Dataset
/---
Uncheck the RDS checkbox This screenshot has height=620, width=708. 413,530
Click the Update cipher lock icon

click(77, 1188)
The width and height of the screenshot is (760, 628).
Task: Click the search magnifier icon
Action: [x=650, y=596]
\---
Collect every line of the data above that contains the string "height", and copy each one as it appears.

Worked solution
Uncheck the RDS checkbox This screenshot has height=620, width=708. 413,530
The width and height of the screenshot is (760, 628).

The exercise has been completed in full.